Thirty five percent of parents said their children were unlikely to receive flu vaccine this year, according to a survey conducted by CS Mott Children’s Hospital in Michigan.

Parents who chose to abandon the vaccine for their children were seven times more likely to quote sources that made them doubt the vaccine or did not want it completely. According to pollen, these parents often made their decision on comments from family or close friends, other parents, internet sites, comments from their childcare providers and parenting books or magazines.

“Parents who take this approach may encounter a variety of sources of information. Some of these sources may provide accurate information, while others provide incorrect information, suggesting that flu vaccines cause flu, that flu is not a serious disease or to healthy children do not suffer from serious consequences of influenza, “according to pollen analysis.

The national representative survey was based on responses from 1

,797 parents who had at least one child between the ages of 1 and 18 years.

According to Centers for Disease Control and Prevention, 185 children were killed in 2017-2018 influenza season. Eighty percent of them did not receive the flu vaccine.
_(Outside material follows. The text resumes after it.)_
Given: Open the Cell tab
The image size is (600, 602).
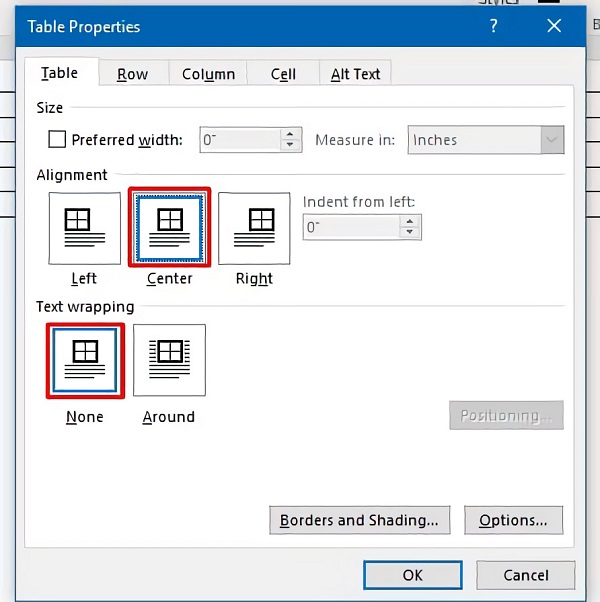Looking at the screenshot, I should [283, 74].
More than estimated 900,000 people were invaded by flu during last year’s flu season and over 80,000 people died according to the CDC. Although it is more likely to cause life-threatening complications in some people, such as the elderly or people with impaired immune system, anyone may get ill from the flu.

CDC recommends that everyone who is 6 months or older receives the vaccine before the end of October so that the body has time before the flu season breaks to build an immune response. However, the vaccine may still benefit those who get it later than October.